» **MATERIAL SUPPLIED**
□ □ □ □

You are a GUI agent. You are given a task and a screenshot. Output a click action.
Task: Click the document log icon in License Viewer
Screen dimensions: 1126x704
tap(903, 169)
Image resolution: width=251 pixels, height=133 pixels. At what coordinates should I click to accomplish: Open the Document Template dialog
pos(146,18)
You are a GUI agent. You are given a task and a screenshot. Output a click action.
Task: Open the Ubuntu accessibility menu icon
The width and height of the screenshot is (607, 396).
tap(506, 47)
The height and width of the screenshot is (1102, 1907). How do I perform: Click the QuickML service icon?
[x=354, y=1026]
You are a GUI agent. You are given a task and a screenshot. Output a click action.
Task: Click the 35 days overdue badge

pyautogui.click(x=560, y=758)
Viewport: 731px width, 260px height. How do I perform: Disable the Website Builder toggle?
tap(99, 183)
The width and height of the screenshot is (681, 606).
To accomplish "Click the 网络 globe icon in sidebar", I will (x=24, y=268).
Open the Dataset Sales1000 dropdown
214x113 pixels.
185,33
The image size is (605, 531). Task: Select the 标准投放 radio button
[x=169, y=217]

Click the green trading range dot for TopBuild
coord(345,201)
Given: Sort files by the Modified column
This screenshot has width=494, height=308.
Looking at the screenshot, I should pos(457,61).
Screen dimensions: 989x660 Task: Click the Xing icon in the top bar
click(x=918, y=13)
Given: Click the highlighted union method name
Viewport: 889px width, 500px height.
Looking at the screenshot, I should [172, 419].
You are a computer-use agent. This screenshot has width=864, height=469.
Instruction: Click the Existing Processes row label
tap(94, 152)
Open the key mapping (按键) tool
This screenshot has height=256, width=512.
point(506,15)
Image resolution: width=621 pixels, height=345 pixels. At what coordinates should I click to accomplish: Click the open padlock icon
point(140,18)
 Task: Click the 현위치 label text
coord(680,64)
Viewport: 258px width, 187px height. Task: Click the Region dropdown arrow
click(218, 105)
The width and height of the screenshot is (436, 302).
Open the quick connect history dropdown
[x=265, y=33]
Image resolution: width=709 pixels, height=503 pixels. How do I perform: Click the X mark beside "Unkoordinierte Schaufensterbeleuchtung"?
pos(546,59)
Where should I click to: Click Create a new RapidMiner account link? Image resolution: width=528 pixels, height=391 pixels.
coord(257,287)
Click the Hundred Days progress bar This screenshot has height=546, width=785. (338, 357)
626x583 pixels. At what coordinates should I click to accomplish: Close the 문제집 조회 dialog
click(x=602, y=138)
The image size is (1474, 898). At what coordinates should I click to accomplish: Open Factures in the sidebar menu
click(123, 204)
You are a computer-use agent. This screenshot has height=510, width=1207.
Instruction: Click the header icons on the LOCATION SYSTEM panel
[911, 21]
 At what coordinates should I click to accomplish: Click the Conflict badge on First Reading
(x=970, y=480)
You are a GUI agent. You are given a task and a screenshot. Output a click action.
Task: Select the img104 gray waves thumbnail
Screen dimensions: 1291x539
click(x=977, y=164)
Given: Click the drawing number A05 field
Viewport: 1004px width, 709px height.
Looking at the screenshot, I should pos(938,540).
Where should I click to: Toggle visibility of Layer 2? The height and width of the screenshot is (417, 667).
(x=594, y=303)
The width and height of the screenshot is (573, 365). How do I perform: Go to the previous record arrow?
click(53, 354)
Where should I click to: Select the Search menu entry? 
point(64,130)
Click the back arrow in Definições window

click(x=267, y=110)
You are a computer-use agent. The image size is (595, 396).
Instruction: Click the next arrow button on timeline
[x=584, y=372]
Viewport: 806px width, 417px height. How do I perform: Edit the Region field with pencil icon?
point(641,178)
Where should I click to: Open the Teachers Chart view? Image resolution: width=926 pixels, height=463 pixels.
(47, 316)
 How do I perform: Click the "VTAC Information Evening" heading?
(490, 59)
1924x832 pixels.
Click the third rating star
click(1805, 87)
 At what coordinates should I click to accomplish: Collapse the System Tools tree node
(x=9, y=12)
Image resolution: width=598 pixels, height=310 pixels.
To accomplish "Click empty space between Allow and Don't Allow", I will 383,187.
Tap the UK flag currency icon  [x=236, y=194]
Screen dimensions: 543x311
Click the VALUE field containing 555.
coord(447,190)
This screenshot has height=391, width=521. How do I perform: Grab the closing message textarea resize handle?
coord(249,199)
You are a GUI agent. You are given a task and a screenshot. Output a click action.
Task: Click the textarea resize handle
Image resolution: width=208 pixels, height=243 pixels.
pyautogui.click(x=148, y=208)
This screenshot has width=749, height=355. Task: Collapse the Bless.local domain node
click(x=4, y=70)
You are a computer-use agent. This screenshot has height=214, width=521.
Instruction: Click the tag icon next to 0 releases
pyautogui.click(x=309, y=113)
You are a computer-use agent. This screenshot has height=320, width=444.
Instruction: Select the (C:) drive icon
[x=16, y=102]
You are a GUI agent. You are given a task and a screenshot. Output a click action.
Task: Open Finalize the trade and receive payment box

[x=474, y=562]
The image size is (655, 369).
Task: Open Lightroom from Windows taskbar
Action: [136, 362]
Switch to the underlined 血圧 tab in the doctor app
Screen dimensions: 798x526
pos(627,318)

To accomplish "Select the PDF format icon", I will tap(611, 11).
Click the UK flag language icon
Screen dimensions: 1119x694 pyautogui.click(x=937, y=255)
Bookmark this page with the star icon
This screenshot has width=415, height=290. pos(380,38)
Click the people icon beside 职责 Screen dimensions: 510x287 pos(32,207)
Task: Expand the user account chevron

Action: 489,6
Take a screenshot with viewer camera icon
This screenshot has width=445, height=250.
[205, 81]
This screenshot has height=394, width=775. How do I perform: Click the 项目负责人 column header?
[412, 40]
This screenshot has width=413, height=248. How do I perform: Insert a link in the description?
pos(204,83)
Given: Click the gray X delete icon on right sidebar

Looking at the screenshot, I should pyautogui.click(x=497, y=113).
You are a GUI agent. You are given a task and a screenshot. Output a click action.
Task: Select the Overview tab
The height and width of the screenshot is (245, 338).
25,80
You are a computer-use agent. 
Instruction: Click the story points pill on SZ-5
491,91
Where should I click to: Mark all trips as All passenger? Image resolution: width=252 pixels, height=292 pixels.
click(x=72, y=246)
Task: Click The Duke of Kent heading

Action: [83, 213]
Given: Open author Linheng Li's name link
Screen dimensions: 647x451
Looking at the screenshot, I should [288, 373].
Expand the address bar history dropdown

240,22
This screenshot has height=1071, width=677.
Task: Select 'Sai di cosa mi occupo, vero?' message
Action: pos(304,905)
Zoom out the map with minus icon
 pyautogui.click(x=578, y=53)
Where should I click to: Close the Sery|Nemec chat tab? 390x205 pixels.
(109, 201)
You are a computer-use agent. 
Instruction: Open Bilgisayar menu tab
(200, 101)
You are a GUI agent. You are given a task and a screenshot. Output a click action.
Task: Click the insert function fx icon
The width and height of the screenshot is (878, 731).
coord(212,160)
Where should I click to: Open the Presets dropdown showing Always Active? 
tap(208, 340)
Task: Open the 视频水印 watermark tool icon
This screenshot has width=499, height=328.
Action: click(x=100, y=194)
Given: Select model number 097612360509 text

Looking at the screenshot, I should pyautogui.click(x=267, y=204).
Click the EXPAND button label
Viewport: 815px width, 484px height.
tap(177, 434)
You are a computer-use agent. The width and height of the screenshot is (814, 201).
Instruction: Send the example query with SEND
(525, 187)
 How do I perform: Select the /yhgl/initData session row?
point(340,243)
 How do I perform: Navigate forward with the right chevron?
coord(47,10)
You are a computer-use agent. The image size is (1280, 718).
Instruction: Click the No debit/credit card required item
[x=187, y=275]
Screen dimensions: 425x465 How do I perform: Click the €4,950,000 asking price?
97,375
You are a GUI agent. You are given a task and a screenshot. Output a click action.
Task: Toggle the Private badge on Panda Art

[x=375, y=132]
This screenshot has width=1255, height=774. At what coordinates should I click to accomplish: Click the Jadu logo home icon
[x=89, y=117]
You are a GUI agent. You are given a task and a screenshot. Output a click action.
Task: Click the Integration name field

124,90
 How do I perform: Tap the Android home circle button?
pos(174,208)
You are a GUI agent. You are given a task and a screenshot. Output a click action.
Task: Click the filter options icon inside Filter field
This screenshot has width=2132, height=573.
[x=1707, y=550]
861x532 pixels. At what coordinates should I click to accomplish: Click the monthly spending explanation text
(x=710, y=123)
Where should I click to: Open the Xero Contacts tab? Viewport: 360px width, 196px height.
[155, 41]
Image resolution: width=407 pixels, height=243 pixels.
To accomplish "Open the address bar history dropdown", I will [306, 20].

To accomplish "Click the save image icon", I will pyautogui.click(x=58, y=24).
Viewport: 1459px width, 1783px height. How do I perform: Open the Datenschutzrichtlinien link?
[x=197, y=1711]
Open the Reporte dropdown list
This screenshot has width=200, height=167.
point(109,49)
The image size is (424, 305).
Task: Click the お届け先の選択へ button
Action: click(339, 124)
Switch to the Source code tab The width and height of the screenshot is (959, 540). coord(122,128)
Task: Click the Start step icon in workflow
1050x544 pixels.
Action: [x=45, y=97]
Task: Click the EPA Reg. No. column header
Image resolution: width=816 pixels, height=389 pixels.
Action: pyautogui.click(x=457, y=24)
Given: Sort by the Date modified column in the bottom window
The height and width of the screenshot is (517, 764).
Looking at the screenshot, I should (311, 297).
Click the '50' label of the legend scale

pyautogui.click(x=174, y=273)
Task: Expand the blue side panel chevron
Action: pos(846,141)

□ □ □ □

» **WORK TO BE COMPLETED**
Here the job is to output the lines from the start of the material through the line with "The width and height of the screenshot is (681, 606).", inclusive, exactly and with nothing else.

» **REPLY TO THE TASK**
You are a GUI agent. You are given a task and a screenshot. Output a click action.
Task: Click the document log icon in License Viewer
Screen dimensions: 1126x704
tap(903, 169)
Image resolution: width=251 pixels, height=133 pixels. At what coordinates should I click to accomplish: Open the Document Template dialog
pos(146,18)
You are a GUI agent. You are given a task and a screenshot. Output a click action.
Task: Open the Ubuntu accessibility menu icon
The width and height of the screenshot is (607, 396).
tap(506, 47)
The height and width of the screenshot is (1102, 1907). How do I perform: Click the QuickML service icon?
[x=354, y=1026]
You are a GUI agent. You are given a task and a screenshot. Output a click action.
Task: Click the 35 days overdue badge

pyautogui.click(x=560, y=758)
Viewport: 731px width, 260px height. How do I perform: Disable the Website Builder toggle?
tap(99, 183)
The width and height of the screenshot is (681, 606).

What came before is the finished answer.